Moralye and Seren returned within moments of each other. The scholar echoed Sauxa’s comments about the accuracy of the map, explaining how she had appeared within ten paces of the door to the scriptorium. “I walked in and that blind oaf Palanget greeted me as if I hadn’t been away. Didn’t anyone notice I’d gone?”
“But you returned,” Lenares prompted.
“I couldn’t get out of there quickly enough,” Moralye said, her face sour. “I’d rather be a part of making history than stuck in the darkness reading about it.”
Seren shook his head at Lenares’ enquiry. “I walked for a thousand paces or more,” he said, “before I came across the Altima Road. Even then I was perhaps another hour’s journey on foot from the pit, not a journey I’d undertake at night on my own.”
“In what direction would you have had to travel from the beam of light to go directly to the pit?” Bearing and distance, she wanted to demand of them. Gi
ve me bearing and distance! But these were ordinary people and didn’t calculate such things as a matter of course.
“Seven thousand paces, give or take, in a sou’souwest direction.”
Hopefully not much give or take. Sou’souwest? She converted it into proper directions—just to the daughterwards of fatherback—and considered the result. A greater distortion than that Noetos had experienced and in a different direction. Maximum distortion, then, to be expected between the two.
Confirmed by Consina when she returned from Makyra Bay—or, at least, from as close to it as she could come. Out of breath, she explained how she’d run hard along the North Road and finally found the top of the cliff, and had spent no more than a regretful moment staring down at the darkness where her town used to be.
Bregor’s return added further confirmation. “Raceme is on fire,” he said, puffing out the words. “All is confusion. I could hear the shouting and the crackling of the flames from atop the hills beyond the Shambles. Wanted to go closer but I would probably just have met my death.”
When the last of the travellers had returned, Lenares smiled at them as confidently as she could. “The map is dented, not badly distorted. I have calculated the error for the region of Andratan and have chosen a feature from the map to travel to. If you please, I want to make one final test: I do not want to end up swimming for my life in Malayu Bay.”

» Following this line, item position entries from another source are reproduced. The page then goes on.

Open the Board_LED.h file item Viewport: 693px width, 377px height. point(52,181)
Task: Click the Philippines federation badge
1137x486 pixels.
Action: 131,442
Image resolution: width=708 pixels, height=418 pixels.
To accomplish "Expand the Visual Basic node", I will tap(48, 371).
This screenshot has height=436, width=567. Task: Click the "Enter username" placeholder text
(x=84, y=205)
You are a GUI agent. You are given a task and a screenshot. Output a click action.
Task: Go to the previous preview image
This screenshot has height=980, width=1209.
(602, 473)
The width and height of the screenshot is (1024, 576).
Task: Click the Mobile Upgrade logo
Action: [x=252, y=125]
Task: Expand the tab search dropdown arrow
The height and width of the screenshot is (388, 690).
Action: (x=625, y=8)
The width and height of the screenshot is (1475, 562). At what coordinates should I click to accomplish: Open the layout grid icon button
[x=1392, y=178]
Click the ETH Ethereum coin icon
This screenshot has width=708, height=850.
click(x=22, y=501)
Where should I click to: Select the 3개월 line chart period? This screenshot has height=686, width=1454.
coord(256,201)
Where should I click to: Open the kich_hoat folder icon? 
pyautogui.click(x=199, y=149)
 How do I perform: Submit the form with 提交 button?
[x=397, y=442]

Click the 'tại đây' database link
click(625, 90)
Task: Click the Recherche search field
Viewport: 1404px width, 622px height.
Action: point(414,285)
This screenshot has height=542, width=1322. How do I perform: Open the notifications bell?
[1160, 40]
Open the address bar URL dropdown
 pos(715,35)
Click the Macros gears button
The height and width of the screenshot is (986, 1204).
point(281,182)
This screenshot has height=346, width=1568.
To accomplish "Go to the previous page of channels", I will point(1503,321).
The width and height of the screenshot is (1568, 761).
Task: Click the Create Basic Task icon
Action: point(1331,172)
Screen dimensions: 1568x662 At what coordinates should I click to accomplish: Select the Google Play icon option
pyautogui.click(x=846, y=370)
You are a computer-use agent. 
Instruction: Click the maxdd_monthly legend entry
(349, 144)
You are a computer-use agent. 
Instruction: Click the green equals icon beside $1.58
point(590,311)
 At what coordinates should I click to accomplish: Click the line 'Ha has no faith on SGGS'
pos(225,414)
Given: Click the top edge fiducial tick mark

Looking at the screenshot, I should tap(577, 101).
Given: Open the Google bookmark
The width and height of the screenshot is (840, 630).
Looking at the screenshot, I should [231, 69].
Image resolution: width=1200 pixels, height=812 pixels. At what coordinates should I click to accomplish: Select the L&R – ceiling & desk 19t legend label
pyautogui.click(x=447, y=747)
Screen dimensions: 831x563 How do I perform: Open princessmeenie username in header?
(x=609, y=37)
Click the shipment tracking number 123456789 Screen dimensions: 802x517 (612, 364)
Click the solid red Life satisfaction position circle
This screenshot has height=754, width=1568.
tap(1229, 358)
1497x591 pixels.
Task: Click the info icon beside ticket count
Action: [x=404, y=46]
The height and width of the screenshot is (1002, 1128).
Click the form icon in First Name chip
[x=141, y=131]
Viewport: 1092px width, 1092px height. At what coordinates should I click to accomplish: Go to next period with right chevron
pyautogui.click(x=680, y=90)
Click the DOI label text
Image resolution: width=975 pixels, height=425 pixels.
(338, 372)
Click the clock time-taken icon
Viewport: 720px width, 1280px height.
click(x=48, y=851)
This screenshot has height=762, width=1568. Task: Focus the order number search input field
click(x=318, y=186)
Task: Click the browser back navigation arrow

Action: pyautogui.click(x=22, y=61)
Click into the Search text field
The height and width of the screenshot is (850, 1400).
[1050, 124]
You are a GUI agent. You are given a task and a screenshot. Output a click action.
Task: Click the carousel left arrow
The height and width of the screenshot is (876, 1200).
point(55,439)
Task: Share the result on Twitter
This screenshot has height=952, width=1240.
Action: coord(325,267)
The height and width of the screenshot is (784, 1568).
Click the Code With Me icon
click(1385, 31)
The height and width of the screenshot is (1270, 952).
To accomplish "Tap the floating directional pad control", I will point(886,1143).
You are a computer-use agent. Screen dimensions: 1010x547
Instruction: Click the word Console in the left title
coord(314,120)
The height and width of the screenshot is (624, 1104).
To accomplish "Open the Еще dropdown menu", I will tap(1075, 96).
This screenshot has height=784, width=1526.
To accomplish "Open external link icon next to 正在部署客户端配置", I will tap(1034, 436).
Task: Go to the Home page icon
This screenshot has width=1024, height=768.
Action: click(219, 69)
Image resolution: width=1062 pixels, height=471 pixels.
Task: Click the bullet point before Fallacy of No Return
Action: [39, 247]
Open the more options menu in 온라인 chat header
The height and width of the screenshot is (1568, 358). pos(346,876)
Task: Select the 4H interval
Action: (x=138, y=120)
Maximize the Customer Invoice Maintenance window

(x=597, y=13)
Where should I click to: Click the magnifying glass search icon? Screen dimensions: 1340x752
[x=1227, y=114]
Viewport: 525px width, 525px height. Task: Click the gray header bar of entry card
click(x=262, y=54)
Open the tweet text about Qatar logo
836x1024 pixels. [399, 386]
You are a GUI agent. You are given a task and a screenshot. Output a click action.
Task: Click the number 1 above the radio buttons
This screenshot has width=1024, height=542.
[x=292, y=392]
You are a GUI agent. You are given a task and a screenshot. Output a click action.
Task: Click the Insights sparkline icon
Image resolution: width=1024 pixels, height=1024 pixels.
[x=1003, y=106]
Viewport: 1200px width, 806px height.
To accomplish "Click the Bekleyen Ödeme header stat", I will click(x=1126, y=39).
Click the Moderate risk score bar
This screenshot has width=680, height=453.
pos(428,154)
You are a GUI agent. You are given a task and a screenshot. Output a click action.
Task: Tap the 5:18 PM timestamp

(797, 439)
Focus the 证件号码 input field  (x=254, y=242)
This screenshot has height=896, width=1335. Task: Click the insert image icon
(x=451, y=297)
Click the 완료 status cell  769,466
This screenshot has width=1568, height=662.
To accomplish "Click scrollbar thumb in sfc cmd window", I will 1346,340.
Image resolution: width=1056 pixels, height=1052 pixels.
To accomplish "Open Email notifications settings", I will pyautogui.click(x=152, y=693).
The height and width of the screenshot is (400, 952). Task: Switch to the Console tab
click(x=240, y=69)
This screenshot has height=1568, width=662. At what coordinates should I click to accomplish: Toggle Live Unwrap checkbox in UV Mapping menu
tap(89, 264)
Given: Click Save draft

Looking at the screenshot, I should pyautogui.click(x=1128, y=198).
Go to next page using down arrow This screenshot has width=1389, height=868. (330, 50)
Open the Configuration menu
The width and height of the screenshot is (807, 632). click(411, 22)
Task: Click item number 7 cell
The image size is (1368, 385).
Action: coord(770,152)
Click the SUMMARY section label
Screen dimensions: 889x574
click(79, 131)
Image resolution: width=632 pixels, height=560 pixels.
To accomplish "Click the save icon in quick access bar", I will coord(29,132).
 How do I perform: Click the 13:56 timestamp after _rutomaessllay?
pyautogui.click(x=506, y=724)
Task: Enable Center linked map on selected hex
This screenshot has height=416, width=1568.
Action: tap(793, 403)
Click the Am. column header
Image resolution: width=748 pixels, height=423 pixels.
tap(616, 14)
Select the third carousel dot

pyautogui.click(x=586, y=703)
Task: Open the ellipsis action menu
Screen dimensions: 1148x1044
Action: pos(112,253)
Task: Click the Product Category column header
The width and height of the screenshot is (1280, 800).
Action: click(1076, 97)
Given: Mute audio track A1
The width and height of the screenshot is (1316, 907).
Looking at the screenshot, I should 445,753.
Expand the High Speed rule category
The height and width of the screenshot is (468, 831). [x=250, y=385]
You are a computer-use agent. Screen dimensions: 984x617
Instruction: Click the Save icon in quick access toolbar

“What test?” Noetos asked, impatience in his voice.
“Send someone to Malayu itself,” she said. “It’s near enough to Andratan that the amount of error is almost exactly the same. If I select a feature the error-distance away, the traveller should be transported into the heart of Malayu.”
“Lenares,” Noetos said, his arms wide, “we would have been literally lost without you. None of us could have worked this out for ourselves. You are a marvel. But there just isn’t the time to check everything. We must trust you. Let us leave.”
“Really?” she asked, her eyes shining.